The study also found that these individuals tend to adhere to excessively rigid daily routines, which can predict worse SSD symptoms and lead to a lower quality of life.
Previous research has already established that people with SSD often experience difficulties falling asleep and have lower sleep quality than those without underlying mental health conditions.
In addition, the use of sedative medications to treat symptoms of SSD has been found to affect sleep patterns by extending the resting time of patients up to 15 hours per day.
This excessive sleep duration can have detrimental effects on the patients’ SSD symptoms, stated Fabio Ferrarelli, associate professor of psychiatry and senior author of the study.
“It’s important to be mindful of how drugs that we prescribe to patients affect their health more broadly,” he said.

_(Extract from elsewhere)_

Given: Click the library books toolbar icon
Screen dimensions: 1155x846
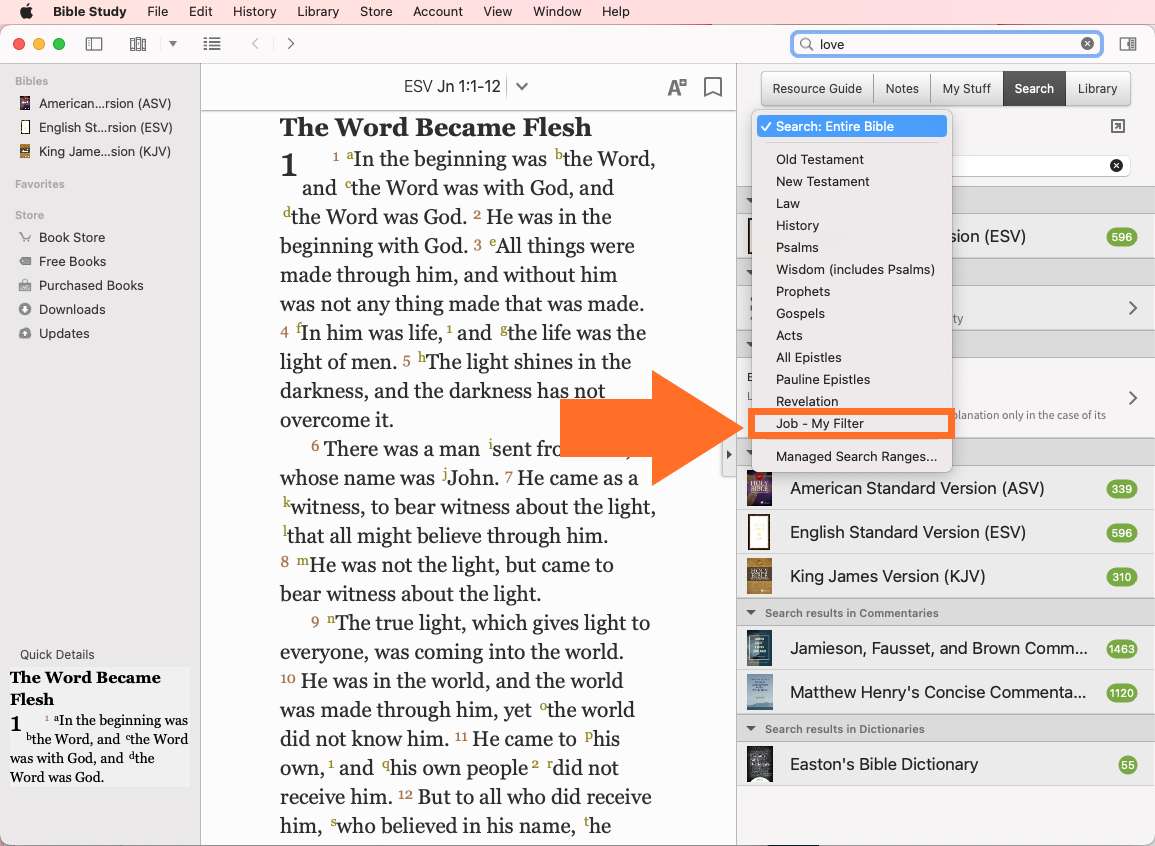Looking at the screenshot, I should coord(138,44).
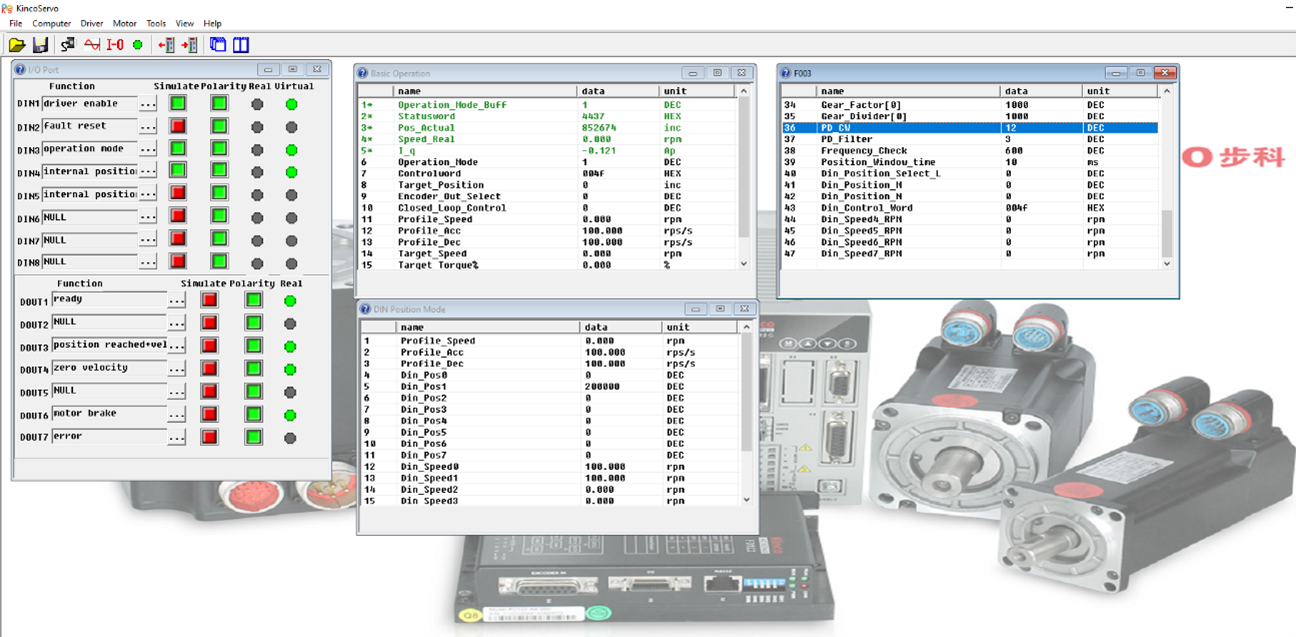
Task: Click the cascade windows toolbar icon
Action: click(x=217, y=45)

“Our study shows that a 12-to15-hour sleep can be harmful, and it’s important to avoid overprescribing sedatives and use the lowest dose possible.”
The study, which involved 250 participants, including nearly 150 residential and outpatient SSD patients, used wristbands to measure participants’ activity and rest throughout the day and night.
Researchers found that individuals with SSD, whether residential or outpatient, had fewer active hours during the day and spent more time sleeping or passively resting compared to healthy controls.
Additionally, the study revealed that residential patients had more disrupted sleep and abrupt changes between rest and activity compared to outpatients.
Residential patients also had more rigid daily routines of rest and activity, which were strongly associated with negative mental health symptoms such as reduced motivation to interact with others and diminished capacity for experiencing pleasure.
According to Ferrarelli, the researchers were somewhat surprised to find consistency between the two patient cohorts. However, they discovered that residential patients had more stable daily routines.
While stable routines are typically viewed as positive, they can become problematic when excessively rigid.
The study found that this rigidity in daily rhythms was strongly associated with greater severity of negative mental health symptoms among residential patients with schizophrenia.